Segment Open

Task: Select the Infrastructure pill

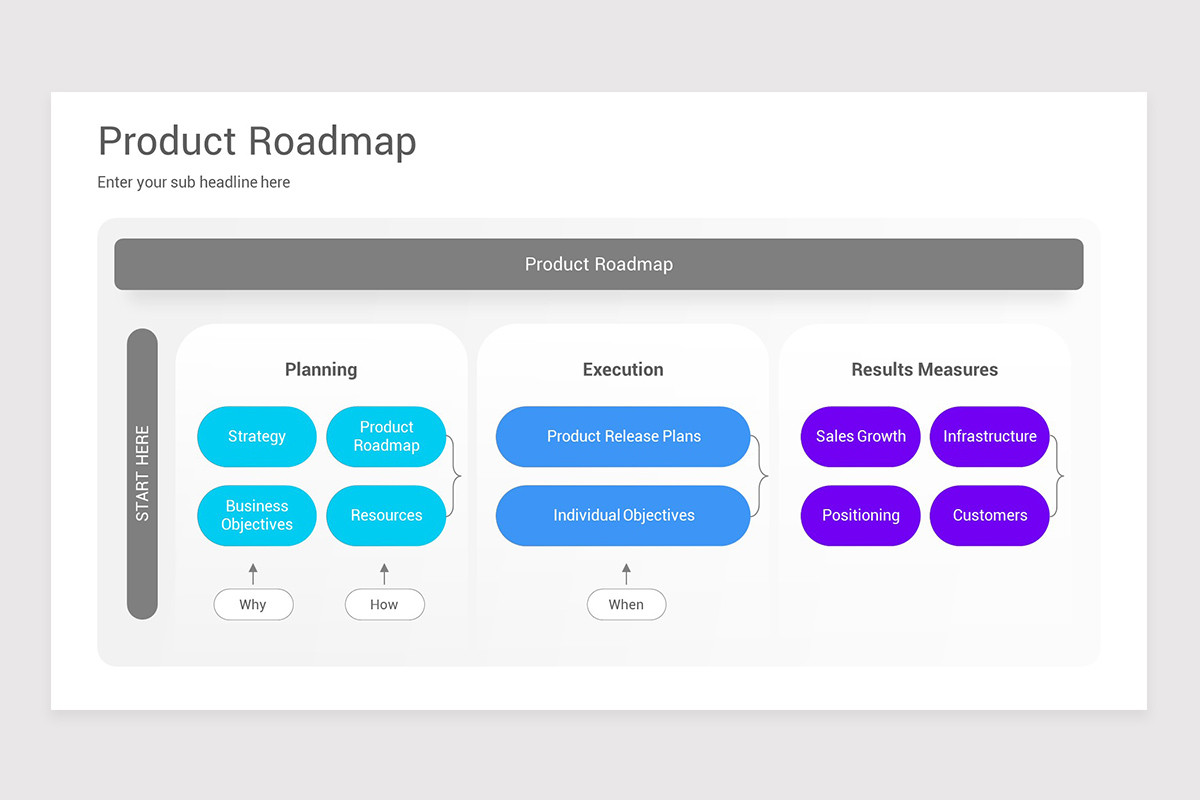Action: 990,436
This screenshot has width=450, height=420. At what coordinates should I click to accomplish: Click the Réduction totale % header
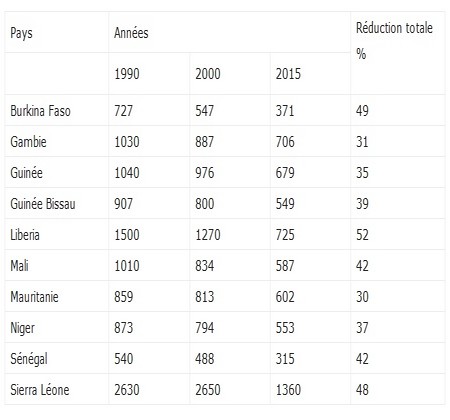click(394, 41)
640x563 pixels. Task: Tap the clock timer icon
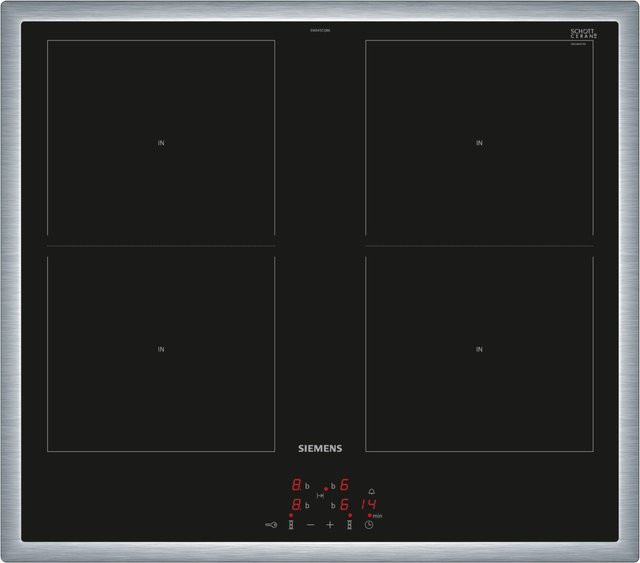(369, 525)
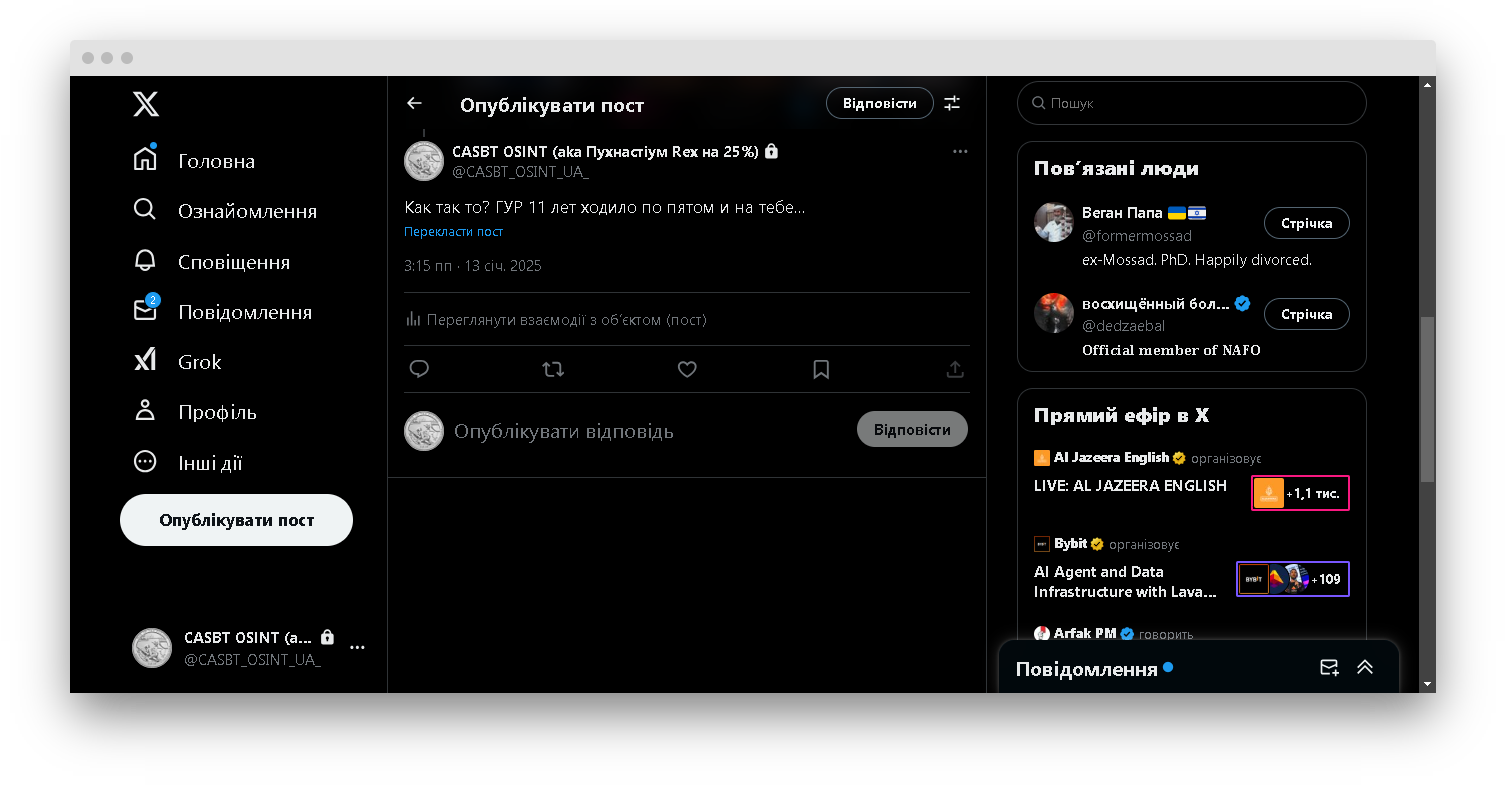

Segment Closed

Task directions:
Please output every entry above exactly, without the pictures.

Result below:
Task: Select the Infrastructure pill

Action: 990,436
This screenshot has width=450, height=420. At what coordinates should I click to accomplish: Click the Réduction totale % header
click(394, 41)
640x563 pixels. Task: Tap the clock timer icon
(369, 525)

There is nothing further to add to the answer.